## Exercise details
Search the material for the word "This" and report each line where it turns up.

** Available data follows **

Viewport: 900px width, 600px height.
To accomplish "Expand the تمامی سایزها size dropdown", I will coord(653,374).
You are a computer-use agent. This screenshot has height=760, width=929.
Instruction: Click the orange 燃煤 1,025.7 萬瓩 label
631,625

** End of Available data **
** Available data follows **

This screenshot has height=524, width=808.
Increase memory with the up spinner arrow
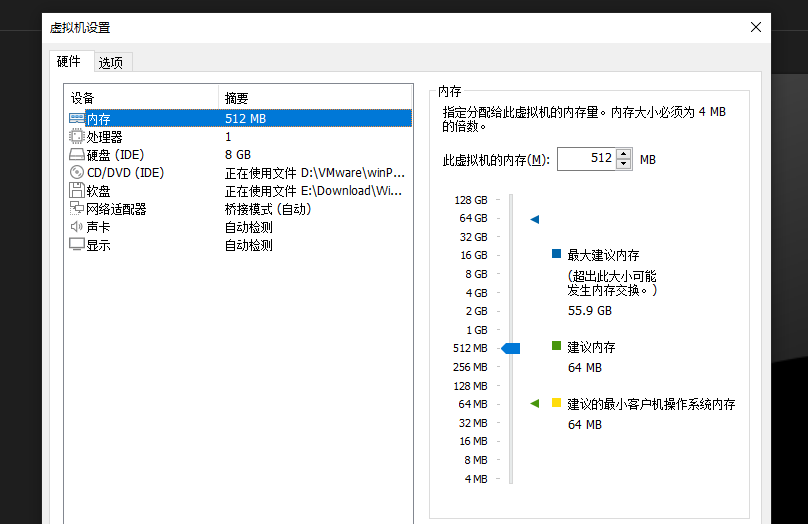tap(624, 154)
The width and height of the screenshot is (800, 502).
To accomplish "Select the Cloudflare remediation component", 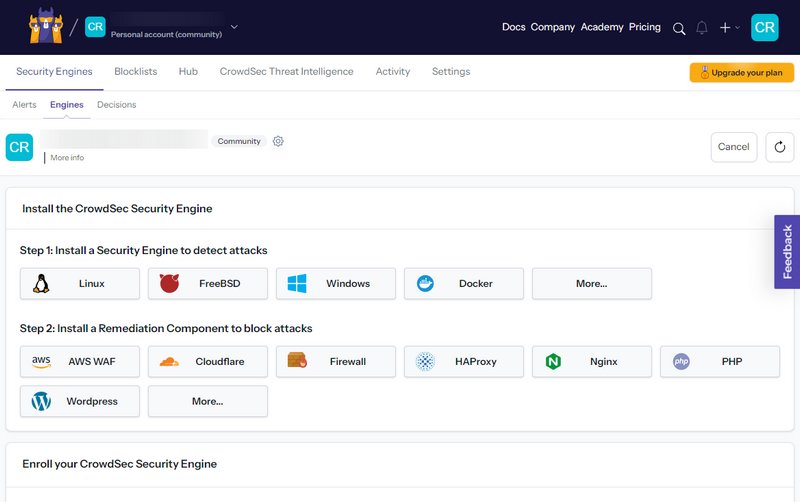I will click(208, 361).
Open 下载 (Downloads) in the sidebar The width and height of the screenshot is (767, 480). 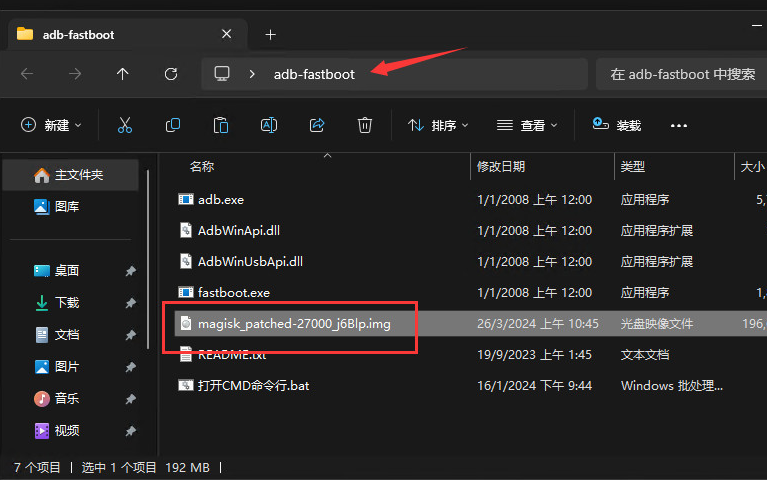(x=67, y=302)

** End of Available data **
** Available data follows **

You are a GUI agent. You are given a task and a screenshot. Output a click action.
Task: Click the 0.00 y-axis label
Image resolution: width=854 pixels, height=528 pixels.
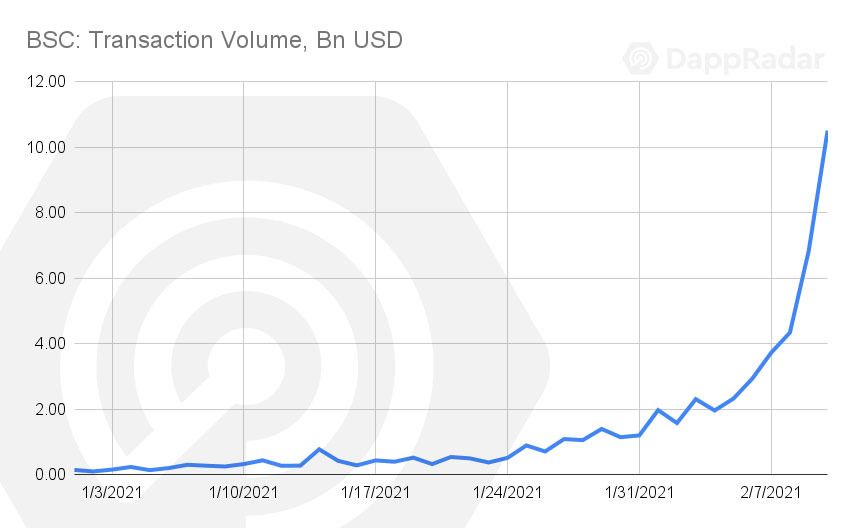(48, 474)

** End of Available data **

## Answer to the problem
You are a computer-use agent. This screenshot has height=760, width=929.
This screenshot has height=524, width=808.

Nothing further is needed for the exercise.